Loss of one copy of lazarus/pbx4 enhances effects of hoxb1a morpholinos on nVII motor neuron migration. (A–D) Confocal images of live embryos at 36 hpf. Brackets indicate the positions of facial (nVII) motor neurons in each panel. (A) lzr/pbx4^+/- facial motor neurons migrate normally as in lzr/pbx4^+/+ embryos (see Fig. 1E). (B) A total of 2 ng of hoxb1aMO blocks presumptive facial motor neuron migration in 95% of injected, lzr/pbx4^+/+ embryos. (C, D) Classes of phenotypes observed after injecting 10-fold less (200 pg) hoxb1a morpholino: (C) “migrated” and (D) “unmigrated.” (E) A summary of the average percentage of lzr/pbx4^+/+ and lzr/pbx4^+/- embryos with unmigrated r4-derived motor neurons following injection of 200 pg hoxb1aMO. Error bars represent standard deviations across five independent experiments.

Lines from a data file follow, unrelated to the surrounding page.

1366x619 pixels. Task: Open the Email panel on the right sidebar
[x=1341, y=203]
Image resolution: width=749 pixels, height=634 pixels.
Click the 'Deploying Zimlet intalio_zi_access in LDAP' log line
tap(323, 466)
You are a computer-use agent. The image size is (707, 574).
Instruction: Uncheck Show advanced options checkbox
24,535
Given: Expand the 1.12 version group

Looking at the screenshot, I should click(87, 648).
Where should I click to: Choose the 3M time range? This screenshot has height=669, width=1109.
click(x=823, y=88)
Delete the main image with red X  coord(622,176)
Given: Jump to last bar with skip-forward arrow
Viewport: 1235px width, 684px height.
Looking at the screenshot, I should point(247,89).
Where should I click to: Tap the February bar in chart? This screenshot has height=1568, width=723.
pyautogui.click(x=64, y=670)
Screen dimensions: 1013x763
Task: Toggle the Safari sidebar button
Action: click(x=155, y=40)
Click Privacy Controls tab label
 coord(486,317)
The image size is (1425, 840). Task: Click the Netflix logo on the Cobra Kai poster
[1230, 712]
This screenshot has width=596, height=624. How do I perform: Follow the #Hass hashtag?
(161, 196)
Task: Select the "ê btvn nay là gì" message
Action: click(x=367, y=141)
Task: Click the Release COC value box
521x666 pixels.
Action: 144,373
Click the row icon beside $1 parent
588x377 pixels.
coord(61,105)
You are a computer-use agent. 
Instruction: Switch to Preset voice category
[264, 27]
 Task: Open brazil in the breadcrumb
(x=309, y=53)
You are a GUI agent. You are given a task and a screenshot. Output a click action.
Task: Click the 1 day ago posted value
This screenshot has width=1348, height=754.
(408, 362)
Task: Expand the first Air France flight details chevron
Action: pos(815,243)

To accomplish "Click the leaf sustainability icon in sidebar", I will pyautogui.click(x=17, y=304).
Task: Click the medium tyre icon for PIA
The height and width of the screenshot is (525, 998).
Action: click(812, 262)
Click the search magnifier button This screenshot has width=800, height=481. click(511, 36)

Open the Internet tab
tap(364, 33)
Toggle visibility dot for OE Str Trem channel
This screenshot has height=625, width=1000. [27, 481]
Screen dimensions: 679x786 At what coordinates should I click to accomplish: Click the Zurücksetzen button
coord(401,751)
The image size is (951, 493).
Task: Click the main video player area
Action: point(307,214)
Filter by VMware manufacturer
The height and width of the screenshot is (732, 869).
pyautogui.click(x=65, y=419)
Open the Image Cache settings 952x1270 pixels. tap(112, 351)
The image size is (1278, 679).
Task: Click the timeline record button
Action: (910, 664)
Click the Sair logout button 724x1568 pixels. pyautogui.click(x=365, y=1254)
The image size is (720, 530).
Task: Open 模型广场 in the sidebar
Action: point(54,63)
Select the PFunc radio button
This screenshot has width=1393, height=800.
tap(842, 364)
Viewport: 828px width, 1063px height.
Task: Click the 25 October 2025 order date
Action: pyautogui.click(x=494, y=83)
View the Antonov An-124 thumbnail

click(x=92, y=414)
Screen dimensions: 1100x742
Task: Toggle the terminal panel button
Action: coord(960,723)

The value “n” indicates the total number of embryos represented in these experiments. Chi-square tests on data from individual experiments demonstrate statistical significance to the differences observed between lzr/pbx4^+/+ and lzr/pbx4^+/- embryos (P < 0.01). Scale bar, 100 μm.

lazarus is required non-autonomously for nV axon pathfinding, and lazarus and hoxb1a are both required autonomously for nVII motor neuron migration. (A) Schematic of experimental design: cells from a lineage-labeled transgenic donor embryo were transplanted into the presumptive ventral hindbrain of an unlabeled, nontransgenic host embryo at 6 hpf. (B–F) Confocal images of 36-hpf host embryos. Anterior is to the left. (B) Control transplant of wild-type donor cells (red, yellow if GFP-expressing) into a wild-type host, showing normal development of donor-derived branchiomotor neurons. Arrowheads: trigeminal (nV) motor neurons in r2; arrows: facial (nVII) motor neurons in r5, r6, and r7. (C) lzr/pbx4^-/- nVII motor neurons (arrow) fail to migrate out of r4 in a wild-type host, while lzr/pbx4^-/- nV motor neurons (arrowheads) always extend axons correctly from lateral r2 when placed in a wild-type embryo. (D) In the reciprocal experiment, wild-type nVII motor neurons in a lzr/pbx4^-/- host migrate out of r4 and into more posterior rhombomeres (arrows), while wild-type nV axons (small arrowheads) often misroute from r4 with the nVII nerve. (E) Presumptive nVII motor neurons from a hoxb1aMO-injected donor fail to migrate in a wild-type host. (F) Wild-type nVII motor neurons migrate posteriorly in a hoxb1aMO-injected host. Scale bar, 100 μm.